Photography by Daniel Wood. Styling by Seth Van Havere
There are two kinds of people who order a Negroni: those who enjoy the drink, and those who are certain they should be enjoying them, but wonder if they got cocktails that are a little off. Rest assured, they are supposed to taste like that.
Those who love it kindly describe it as an acquired taste, or just “complex.” Others would call it bracingly medicinal. But understanding the role it plays, and why it’s considered a staple by the International Bartenders’ Association (meaning it’s a must-know recipe for any stripe of bartender), might be enough to encourage the curious to take a sip.
Slow it Down
The Negroni – named after Italian Count Camillo Negroni, who is thought to have played a part in inventing the drink’s recipe in the 1920s – is traditionally served as an apritif.
Apritifs slow us down. They prepare the stomach, facilitate conversation and bring relaxation to fine dining. Such beverages are often dry, sour or bitter, because these particular flavours excite the appetite, as opposed to sweet flavours that close the palate. That’s why you were told not to eat those cookies before supper.
Josh Meachem, managing partner and bartender of Edmonton restaurant Solstice Seasonal Cuisine, puts it another way: “The Negroni is a transition cocktail, signaling the end your workday and shifting you into your end-of-day meal.” And, like a fantastic meal, the Negroni is a balance of disparate flavours that come together as a beautiful whole.

## Work request 1
Decide whether each statement below agrees with the article on the Negroni, answering yes or no and quoting the words of the text that settle it. (a) The drink takes its name from an Italian count. (b) Sweet flavors excite the appetite. (c) Josh Meachem works at a restaurant in Edmonton.
## Work request 2
Write the next part of the article on the Negroni, picking up right after its final sentence.

[Collected data]
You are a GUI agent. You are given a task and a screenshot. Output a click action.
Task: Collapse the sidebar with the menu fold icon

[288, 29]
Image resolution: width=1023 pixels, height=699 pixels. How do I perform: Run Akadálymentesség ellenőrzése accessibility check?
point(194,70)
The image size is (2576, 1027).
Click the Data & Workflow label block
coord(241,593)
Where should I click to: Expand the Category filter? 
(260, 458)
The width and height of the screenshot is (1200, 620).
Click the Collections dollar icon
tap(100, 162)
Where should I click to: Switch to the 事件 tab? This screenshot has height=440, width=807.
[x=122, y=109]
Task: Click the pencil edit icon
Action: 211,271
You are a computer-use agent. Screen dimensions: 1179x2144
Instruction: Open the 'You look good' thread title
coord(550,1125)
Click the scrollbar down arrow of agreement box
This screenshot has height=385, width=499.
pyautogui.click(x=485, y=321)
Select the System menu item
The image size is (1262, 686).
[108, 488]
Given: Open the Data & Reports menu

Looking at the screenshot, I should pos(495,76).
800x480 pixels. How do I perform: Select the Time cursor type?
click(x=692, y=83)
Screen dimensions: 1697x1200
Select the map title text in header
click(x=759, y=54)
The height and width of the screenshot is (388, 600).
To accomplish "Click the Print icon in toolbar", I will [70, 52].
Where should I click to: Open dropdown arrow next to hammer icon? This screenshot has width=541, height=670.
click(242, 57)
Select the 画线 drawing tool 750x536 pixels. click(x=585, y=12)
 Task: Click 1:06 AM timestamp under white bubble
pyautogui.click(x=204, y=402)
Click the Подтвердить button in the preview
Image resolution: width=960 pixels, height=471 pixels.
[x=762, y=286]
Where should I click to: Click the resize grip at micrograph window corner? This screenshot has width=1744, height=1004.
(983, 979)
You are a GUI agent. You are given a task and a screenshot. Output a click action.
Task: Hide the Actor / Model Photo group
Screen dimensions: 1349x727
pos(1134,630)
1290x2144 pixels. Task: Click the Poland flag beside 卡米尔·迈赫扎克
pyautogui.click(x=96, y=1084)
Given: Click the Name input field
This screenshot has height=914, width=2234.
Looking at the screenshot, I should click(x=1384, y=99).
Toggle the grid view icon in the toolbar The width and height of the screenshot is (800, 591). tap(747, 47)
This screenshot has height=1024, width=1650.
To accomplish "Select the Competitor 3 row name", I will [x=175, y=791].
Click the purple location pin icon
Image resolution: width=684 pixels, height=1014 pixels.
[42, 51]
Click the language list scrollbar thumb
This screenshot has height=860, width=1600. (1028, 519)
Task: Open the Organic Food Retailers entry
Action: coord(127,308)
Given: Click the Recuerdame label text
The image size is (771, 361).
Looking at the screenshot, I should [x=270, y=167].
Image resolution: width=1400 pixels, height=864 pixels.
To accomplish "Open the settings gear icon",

## Response area 1
(a) Yes: "named after Italian Count Camillo Negroni"
(b) No: "as opposed to sweet flavours that close the palate"
(c) Yes: "managing partner and bartender of Edmonton restaurant Solstice Seasonal Cuisine"

## Response area 2
Small Changes, Big Difference
The recipe is simplicity itself: Equal parts gin, sweet vermouth and Campari, topped with a slice of orange rind. On its own, Campari makes Buckley’s taste like ambrosia. But a Negroni’s personality comes down to your choice of vermouth and gin.
Meachem employs a selection of fine vermouths, each with its own unique body.
The gin becomes nearly tasteless in the mixture, but can add light notes of rose or cucumber, depending on the brand used. Done well, the Negroni leads with an orange nose, embraces the palate with an aromatic fullness from the vermouth, and nibbles the tongue with bitterness and spice. But the balance of each can change with the slightest variation in ingredients, highlighting flavours that were previously hidden.
For those trying the drink for the first time, Meachem advises: “Split it with a friend. It’s meant to be a communal activity.” Maybe on a patio in warm weather, for a taste of Florence.
1 oz gin
1 oz sweet vermouth
1 oz Campari
Fill glass with ice. Combine liquid ingredients and stir. Strain into another glass with fresh ice. Squeeze the orange peel over the new glass, run it along the rim and add to the drink.